Directions for this task: Copy out the entries that come next, exactly.

Dataset entries

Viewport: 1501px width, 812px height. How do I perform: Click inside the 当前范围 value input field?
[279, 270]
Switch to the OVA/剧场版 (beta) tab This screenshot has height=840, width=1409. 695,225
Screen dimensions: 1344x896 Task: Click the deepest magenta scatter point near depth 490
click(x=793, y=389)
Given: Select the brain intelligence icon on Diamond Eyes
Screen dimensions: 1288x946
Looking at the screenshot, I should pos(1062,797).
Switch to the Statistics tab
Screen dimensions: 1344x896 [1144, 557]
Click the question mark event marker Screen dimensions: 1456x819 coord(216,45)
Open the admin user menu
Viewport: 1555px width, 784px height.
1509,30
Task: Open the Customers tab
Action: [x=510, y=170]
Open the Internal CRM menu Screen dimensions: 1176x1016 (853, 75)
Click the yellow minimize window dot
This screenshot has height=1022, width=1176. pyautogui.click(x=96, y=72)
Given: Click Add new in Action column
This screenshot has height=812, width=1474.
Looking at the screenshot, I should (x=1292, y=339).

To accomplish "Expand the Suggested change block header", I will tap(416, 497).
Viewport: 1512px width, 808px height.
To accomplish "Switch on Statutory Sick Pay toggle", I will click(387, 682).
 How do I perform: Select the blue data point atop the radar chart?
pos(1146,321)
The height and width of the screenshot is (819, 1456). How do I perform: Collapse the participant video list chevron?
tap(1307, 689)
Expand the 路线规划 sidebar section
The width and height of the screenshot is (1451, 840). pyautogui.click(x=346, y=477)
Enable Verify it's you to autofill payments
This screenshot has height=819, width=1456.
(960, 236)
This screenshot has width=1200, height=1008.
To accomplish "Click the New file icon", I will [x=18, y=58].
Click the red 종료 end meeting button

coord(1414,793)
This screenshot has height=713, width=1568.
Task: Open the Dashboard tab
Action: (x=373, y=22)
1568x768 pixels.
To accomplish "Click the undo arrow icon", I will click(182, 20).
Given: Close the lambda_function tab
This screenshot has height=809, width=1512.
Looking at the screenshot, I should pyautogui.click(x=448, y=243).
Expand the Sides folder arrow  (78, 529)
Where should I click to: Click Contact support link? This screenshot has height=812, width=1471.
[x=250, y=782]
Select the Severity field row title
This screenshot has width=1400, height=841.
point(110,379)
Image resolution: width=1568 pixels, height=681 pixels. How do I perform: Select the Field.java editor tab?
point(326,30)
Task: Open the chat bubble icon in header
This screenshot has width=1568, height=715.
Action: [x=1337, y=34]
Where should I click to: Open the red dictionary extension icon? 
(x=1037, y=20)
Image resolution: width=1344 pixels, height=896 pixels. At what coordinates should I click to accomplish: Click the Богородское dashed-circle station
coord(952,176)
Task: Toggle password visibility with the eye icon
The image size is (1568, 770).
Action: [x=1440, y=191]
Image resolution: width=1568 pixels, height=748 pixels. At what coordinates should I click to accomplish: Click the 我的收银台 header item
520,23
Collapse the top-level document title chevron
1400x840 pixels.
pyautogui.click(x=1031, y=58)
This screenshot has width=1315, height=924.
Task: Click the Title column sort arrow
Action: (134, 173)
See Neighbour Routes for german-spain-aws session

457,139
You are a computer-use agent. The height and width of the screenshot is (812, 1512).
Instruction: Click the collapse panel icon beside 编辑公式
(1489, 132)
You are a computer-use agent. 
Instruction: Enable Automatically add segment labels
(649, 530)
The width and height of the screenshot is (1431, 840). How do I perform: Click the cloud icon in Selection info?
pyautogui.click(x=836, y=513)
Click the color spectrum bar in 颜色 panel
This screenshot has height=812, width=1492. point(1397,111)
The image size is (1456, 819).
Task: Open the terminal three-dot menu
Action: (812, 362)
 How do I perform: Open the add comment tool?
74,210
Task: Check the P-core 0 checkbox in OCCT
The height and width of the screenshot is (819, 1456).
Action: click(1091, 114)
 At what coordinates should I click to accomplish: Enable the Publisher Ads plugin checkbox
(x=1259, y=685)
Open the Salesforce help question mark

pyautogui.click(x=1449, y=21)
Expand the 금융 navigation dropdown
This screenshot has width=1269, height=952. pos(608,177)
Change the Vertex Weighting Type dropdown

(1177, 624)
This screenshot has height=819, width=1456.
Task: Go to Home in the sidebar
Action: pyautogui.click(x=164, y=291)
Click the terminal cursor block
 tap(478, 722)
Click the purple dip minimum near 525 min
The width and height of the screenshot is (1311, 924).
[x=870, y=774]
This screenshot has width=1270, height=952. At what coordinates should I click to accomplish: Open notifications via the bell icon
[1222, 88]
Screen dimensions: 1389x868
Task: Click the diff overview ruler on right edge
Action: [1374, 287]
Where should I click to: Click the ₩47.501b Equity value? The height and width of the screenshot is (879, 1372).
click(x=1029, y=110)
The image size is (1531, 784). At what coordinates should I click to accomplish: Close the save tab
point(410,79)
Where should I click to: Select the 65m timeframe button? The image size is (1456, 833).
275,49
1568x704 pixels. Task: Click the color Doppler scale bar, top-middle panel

Task result:
Viewport: 1501px width, 812px height. How do I perform: Click inside the 当前范围 value input field?
[279, 270]
Switch to the OVA/剧场版 (beta) tab This screenshot has height=840, width=1409. 695,225
Screen dimensions: 1344x896 Task: Click the deepest magenta scatter point near depth 490
click(x=793, y=389)
Given: Select the brain intelligence icon on Diamond Eyes
Screen dimensions: 1288x946
Looking at the screenshot, I should pos(1062,797).
Switch to the Statistics tab
Screen dimensions: 1344x896 [1144, 557]
Click the question mark event marker Screen dimensions: 1456x819 coord(216,45)
Open the admin user menu
Viewport: 1555px width, 784px height.
1509,30
Task: Open the Customers tab
Action: [x=510, y=170]
Open the Internal CRM menu Screen dimensions: 1176x1016 (853, 75)
Click the yellow minimize window dot
This screenshot has height=1022, width=1176. pyautogui.click(x=96, y=72)
Given: Click Add new in Action column
This screenshot has height=812, width=1474.
Looking at the screenshot, I should (x=1292, y=339).

To accomplish "Expand the Suggested change block header", I will tap(416, 497).
Viewport: 1512px width, 808px height.
To accomplish "Switch on Statutory Sick Pay toggle", I will click(387, 682).
 How do I perform: Select the blue data point atop the radar chart?
pos(1146,321)
The height and width of the screenshot is (819, 1456). How do I perform: Collapse the participant video list chevron?
tap(1307, 689)
Expand the 路线规划 sidebar section
The width and height of the screenshot is (1451, 840). pyautogui.click(x=346, y=477)
Enable Verify it's you to autofill payments
This screenshot has height=819, width=1456.
(960, 236)
This screenshot has width=1200, height=1008.
To accomplish "Click the New file icon", I will [x=18, y=58].
Click the red 종료 end meeting button

coord(1414,793)
This screenshot has height=713, width=1568.
Task: Open the Dashboard tab
Action: (x=373, y=22)
1568x768 pixels.
To accomplish "Click the undo arrow icon", I will click(182, 20).
Given: Close the lambda_function tab
This screenshot has height=809, width=1512.
Looking at the screenshot, I should pyautogui.click(x=448, y=243).
Expand the Sides folder arrow  (78, 529)
Where should I click to: Click Contact support link? This screenshot has height=812, width=1471.
[x=250, y=782]
Select the Severity field row title
This screenshot has width=1400, height=841.
point(110,379)
Image resolution: width=1568 pixels, height=681 pixels. How do I perform: Select the Field.java editor tab?
point(326,30)
Task: Open the chat bubble icon in header
This screenshot has width=1568, height=715.
Action: [x=1337, y=34]
Where should I click to: Open the red dictionary extension icon? 
(x=1037, y=20)
Image resolution: width=1344 pixels, height=896 pixels. At what coordinates should I click to accomplish: Click the Богородское dashed-circle station
coord(952,176)
Task: Toggle password visibility with the eye icon
The image size is (1568, 770).
Action: [x=1440, y=191]
Image resolution: width=1568 pixels, height=748 pixels. At what coordinates should I click to accomplish: Click the 我的收银台 header item
520,23
Collapse the top-level document title chevron
1400x840 pixels.
pyautogui.click(x=1031, y=58)
This screenshot has width=1315, height=924.
Task: Click the Title column sort arrow
Action: (134, 173)
See Neighbour Routes for german-spain-aws session

457,139
You are a computer-use agent. The height and width of the screenshot is (812, 1512).
Instruction: Click the collapse panel icon beside 编辑公式
(1489, 132)
You are a computer-use agent. 
Instruction: Enable Automatically add segment labels
(649, 530)
The width and height of the screenshot is (1431, 840). How do I perform: Click the cloud icon in Selection info?
pyautogui.click(x=836, y=513)
Click the color spectrum bar in 颜色 panel
This screenshot has height=812, width=1492. point(1397,111)
The image size is (1456, 819).
Task: Open the terminal three-dot menu
Action: (812, 362)
 How do I perform: Open the add comment tool?
74,210
Task: Check the P-core 0 checkbox in OCCT
The height and width of the screenshot is (819, 1456).
Action: click(1091, 114)
 At what coordinates should I click to accomplish: Enable the Publisher Ads plugin checkbox
(x=1259, y=685)
Open the Salesforce help question mark

pyautogui.click(x=1449, y=21)
Expand the 금융 navigation dropdown
This screenshot has width=1269, height=952. pos(608,177)
Change the Vertex Weighting Type dropdown

(1177, 624)
This screenshot has height=819, width=1456.
Task: Go to Home in the sidebar
Action: pyautogui.click(x=164, y=291)
Click the terminal cursor block
 tap(478, 722)
Click the purple dip minimum near 525 min
The width and height of the screenshot is (1311, 924).
[x=870, y=774]
This screenshot has width=1270, height=952. At what coordinates should I click to accomplish: Open notifications via the bell icon
[1222, 88]
Screen dimensions: 1389x868
Task: Click the diff overview ruler on right edge
Action: [1374, 287]
Where should I click to: Click the ₩47.501b Equity value? The height and width of the screenshot is (879, 1372).
click(x=1029, y=110)
The image size is (1531, 784). At what coordinates should I click to accomplish: Close the save tab
point(410,79)
Where should I click to: Select the 65m timeframe button? The image size is (1456, 833).
275,49
1568x704 pixels. Task: Click the color Doppler scale bar, top-middle panel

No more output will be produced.